態度からしてクオレもそんな事は十二分に承知って感じだな。
……マツナギが言っていたのを思い出す。
超えられない壁の所為って奴か。それでも何で今更、って思うだろ?俺にはクオレの意地が理解できない。……そう思うと、俺の意地、プライドなんて他人には理解できないものかもしれないとちょっと……不安になってしまった。
俺は俺の都合で勝手に幸せを選ぼうとしている訳だが、他人から見るとどうしてそれで満足なんだ、どうしてそれで幸せなんだと疑問に思われているのかもしれない。他人には、到底理解できない事を俺は選ぼうとしているのかもしれない。
そんな事をいまさら思い知る、俺です。
しかし、クオレは自分で築いた壁の高さに怯んでいる。

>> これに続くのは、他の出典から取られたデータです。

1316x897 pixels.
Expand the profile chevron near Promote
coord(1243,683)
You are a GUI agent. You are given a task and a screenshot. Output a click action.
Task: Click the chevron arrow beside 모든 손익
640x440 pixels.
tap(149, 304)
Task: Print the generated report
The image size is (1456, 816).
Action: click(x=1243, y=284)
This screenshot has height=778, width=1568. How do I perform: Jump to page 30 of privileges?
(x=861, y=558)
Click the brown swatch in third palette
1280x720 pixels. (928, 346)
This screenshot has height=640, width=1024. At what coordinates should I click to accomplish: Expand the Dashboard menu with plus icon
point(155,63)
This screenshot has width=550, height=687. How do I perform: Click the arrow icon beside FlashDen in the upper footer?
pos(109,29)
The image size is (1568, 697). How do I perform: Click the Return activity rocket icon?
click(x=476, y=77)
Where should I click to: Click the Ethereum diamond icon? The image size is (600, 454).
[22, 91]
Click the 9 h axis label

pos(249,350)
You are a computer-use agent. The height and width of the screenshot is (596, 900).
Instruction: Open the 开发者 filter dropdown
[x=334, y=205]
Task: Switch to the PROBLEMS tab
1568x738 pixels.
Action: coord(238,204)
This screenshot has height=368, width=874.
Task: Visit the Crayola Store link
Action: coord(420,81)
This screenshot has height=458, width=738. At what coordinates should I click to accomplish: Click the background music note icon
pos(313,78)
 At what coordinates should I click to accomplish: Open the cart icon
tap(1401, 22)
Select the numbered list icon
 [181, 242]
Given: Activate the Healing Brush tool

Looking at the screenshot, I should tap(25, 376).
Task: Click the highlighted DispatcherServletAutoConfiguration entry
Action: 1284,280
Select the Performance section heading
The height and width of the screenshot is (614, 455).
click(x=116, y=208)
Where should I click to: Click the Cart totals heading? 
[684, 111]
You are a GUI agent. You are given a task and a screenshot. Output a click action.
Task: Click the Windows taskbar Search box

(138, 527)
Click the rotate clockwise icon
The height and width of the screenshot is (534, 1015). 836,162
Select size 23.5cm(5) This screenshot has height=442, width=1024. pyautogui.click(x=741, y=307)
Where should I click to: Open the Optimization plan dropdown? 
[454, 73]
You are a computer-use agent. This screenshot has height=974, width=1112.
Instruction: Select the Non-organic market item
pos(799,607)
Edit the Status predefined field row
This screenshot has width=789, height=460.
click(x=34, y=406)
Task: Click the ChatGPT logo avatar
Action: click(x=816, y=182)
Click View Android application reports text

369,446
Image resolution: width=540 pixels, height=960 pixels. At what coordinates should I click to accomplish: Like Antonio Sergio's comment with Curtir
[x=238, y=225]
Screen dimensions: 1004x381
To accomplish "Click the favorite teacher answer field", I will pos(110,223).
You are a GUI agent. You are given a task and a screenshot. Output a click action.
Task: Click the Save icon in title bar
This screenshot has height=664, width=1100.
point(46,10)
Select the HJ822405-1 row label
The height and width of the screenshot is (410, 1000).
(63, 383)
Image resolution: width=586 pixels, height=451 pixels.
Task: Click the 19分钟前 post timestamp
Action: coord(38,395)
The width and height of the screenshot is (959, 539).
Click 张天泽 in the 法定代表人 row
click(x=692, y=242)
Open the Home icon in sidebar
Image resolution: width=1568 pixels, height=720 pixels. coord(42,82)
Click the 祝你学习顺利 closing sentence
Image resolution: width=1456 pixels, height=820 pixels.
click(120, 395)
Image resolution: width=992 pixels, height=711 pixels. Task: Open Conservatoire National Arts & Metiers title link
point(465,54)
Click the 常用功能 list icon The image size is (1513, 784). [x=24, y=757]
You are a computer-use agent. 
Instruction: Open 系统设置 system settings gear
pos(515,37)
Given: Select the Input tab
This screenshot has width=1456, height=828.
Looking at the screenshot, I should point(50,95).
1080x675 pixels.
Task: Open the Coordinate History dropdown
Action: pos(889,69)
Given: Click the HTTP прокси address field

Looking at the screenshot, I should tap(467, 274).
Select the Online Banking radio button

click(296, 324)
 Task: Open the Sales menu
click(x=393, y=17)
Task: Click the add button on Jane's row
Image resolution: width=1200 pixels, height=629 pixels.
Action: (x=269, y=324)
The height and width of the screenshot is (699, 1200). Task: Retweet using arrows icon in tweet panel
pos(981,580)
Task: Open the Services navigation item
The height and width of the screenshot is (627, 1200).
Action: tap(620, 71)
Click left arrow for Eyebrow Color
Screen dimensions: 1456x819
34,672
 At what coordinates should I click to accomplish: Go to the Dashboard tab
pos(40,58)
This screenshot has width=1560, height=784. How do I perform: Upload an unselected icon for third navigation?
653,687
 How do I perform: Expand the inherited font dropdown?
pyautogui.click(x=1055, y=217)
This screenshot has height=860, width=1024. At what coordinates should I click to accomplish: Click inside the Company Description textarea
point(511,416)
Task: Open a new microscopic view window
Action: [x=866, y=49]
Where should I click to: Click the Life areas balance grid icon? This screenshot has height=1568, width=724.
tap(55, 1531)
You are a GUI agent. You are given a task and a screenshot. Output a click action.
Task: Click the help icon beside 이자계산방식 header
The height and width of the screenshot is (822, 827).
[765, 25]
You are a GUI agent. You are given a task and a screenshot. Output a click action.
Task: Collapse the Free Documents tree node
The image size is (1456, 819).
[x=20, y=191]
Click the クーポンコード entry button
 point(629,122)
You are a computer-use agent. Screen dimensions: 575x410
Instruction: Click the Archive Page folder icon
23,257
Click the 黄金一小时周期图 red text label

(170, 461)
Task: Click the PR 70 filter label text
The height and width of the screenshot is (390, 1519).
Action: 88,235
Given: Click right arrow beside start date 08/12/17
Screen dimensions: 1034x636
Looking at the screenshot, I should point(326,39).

まさに今更だ、怖くなって壁の上から俺を窺っているんだろう。
不安定な丘の上、クオレの手を掴んだまま訊ねる。
「それで、お前はどうしたい」
「……分からない。正直、どうしたいかなんて……未だに整理がつかない。でも望んで良いなら……」
クオレは被った仮面の下、小さく吐息を吐いて呟く。
「ミストも僕を憎んでいればいいのにな」
「……どうしてだよ」
「僕は、どうしてもあれを好きに慣れそうにないから。せめて互いに嫌いなら、決着はもっと簡単に付いたと思うんだ」
気分は良くないが確かにそうだろう。
ミストが弟を溺愛してなきゃ『ケースその3』を選んではい終了!だったろうな。
「無理だろ、あのお兄さんは誰も彼も憎める程器用じゃないぜ。むしろ不器用なくらい……」
「誰でも彼でも許したいって思っている人だものね。叔父さんにもそういう感情向けてる所があったくらいだし」
アインの言葉に俺は頷いていた。クオレは少しためらいがちに聞いてきた。
「僕にもし、望んでいない剣が向けられたらその時、君は……その時本当に僕を守ってくれるのか?」
俺は目を細めた。
んな事コイツに言ってやった憶えは無い。
かなり気は許してしまっているけど、魔王八逆星の一人には変わりないしな、警戒は緩める訳にはいかないのだ。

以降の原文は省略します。